- O Ministério da Saúde liberou R$ 900 mil em aporte emergencial para ações de vigilância, assistência e controle da chikungunya na região da Grande Dourados (MS), transferidos em parcela única ao fundo municipal.
- Os recursos apoiam estratégias como vigilância em saúde, controle do mosquito Aedes aegypti e qualificação da assistência, somando-se a ações já em curso, como a instalação de mil Estações Disseminadoras de Larvicida (EDLs).
- Até o momento, 150 das 300 unidades enviadas de Campo Grande (MS) já foram instaladas nos bairros Jóquei Clube, Santa Felicidade e Santa Fé; as próximas áreas a serem atendidas são Novo Horizonte/Parque do Lago e Piratininga.
- Em território indígena, houve busca ativa com 106 atendimentos domiciliares nas aldeias Jaguapiru e Bororó, com atuação conjunta de Força Nacional do SUS e Sesai; desde 18 de março, são 34 profissionais mobilizados.
****************
O problema ->
Liste os bairros onde, segundo o texto sobre a chikungunya na Grande Dourados, as Estações Disseminadoras de Larvicida já foram instaladas.

Dados extraídos ->
****************
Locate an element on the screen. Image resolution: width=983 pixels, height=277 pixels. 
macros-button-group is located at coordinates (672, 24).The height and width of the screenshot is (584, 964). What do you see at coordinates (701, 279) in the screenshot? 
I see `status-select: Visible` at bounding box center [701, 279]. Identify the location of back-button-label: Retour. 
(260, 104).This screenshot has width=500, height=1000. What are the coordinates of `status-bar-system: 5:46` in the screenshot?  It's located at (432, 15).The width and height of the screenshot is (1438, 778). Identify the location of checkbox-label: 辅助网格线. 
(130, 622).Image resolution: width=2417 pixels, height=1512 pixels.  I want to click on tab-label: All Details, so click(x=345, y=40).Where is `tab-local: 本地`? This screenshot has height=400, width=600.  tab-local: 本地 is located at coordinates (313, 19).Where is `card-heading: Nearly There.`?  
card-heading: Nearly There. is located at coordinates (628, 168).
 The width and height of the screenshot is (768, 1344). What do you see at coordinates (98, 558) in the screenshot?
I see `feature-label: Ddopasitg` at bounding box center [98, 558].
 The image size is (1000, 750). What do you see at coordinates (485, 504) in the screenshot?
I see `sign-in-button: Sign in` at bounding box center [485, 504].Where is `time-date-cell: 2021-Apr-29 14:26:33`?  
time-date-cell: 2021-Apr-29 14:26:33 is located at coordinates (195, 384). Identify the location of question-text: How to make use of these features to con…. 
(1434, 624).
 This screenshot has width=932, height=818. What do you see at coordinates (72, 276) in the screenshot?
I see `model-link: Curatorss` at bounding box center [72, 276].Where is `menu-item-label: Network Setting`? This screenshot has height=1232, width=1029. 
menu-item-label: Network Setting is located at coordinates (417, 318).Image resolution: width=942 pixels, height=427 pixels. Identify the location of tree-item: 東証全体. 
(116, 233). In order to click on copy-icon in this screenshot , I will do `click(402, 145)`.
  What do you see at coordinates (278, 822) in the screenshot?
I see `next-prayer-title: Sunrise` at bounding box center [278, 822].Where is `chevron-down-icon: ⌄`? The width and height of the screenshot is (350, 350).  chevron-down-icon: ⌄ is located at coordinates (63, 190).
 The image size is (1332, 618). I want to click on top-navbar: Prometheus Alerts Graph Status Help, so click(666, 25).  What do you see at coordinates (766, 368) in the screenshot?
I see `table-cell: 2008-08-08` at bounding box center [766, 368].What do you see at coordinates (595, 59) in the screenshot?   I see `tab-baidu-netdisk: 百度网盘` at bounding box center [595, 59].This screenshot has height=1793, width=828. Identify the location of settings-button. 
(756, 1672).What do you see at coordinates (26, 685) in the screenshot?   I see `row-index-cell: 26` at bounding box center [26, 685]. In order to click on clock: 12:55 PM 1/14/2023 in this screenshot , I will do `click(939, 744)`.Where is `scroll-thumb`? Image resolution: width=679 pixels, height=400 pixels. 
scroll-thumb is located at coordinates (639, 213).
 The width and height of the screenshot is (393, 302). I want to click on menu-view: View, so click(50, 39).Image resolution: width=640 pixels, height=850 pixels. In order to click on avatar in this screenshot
****************
Resolução do problema ->
Jóquei Clube, Santa Felicidade e Santa Fé.